Dataset excerpts:
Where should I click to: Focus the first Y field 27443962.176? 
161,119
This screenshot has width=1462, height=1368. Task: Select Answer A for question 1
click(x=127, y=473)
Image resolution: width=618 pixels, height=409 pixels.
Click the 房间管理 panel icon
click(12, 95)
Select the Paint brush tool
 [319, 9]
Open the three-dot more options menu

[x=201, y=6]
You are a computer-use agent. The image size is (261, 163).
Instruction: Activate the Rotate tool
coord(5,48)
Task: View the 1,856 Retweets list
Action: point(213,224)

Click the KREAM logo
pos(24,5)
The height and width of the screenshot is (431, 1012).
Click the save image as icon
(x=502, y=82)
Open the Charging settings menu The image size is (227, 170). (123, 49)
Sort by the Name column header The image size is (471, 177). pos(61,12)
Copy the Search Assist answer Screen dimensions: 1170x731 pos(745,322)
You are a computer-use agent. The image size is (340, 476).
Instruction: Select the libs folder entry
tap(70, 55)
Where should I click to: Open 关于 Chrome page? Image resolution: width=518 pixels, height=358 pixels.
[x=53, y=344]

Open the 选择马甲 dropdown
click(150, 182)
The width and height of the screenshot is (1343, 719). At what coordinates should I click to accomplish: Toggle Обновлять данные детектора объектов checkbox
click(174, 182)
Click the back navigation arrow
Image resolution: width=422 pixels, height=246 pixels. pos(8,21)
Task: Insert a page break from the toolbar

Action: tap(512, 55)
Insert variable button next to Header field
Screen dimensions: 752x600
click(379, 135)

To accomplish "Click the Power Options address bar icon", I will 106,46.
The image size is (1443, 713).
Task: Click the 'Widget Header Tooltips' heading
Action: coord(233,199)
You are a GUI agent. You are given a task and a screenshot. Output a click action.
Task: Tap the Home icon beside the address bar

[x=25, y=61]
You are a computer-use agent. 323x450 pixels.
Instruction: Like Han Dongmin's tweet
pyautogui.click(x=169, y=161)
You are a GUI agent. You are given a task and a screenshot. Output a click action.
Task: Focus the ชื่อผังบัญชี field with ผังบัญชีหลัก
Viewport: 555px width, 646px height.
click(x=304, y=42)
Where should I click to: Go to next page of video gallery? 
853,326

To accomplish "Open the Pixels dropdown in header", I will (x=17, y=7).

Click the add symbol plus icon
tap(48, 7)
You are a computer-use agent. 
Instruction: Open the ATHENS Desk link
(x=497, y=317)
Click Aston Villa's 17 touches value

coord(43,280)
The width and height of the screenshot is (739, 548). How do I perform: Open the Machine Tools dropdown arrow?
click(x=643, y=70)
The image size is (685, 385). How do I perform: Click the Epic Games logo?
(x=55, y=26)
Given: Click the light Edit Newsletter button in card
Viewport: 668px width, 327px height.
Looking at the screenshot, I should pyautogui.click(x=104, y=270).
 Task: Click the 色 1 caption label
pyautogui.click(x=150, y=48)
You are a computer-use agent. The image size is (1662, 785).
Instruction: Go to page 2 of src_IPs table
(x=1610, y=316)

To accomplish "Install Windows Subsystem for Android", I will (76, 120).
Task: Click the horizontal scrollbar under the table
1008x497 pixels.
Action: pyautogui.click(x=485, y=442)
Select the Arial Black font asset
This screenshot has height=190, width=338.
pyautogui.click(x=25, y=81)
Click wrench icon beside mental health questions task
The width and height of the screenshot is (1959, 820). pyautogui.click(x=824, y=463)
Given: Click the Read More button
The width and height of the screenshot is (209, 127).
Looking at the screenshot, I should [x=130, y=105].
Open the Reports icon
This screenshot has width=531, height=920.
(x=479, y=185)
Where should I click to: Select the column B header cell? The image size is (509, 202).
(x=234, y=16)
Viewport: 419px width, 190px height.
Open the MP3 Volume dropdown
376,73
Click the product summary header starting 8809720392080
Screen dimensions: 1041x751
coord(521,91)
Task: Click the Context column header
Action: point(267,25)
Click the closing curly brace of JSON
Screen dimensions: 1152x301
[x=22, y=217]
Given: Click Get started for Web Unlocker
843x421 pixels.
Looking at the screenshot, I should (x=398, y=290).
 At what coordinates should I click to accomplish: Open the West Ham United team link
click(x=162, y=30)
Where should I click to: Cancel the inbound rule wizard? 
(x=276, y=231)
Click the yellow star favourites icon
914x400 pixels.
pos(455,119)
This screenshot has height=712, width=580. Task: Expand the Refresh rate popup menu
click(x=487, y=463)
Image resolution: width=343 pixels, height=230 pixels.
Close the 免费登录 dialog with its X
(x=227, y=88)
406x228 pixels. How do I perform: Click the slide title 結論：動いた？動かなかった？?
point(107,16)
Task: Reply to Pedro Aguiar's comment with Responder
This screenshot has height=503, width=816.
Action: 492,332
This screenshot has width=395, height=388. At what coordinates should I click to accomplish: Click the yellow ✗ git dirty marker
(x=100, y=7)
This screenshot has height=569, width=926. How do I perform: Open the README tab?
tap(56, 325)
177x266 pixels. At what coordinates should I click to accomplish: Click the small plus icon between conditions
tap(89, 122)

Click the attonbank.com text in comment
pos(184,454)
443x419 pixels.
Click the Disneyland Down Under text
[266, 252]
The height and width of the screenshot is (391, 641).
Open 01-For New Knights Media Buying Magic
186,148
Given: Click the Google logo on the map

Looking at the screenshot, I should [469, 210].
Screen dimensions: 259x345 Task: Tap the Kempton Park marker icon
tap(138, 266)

TASK TO CARRY OUT: Your answer should be a single number: the count of lines in the data that include the word "button".

EXERCISE ANSWER: 3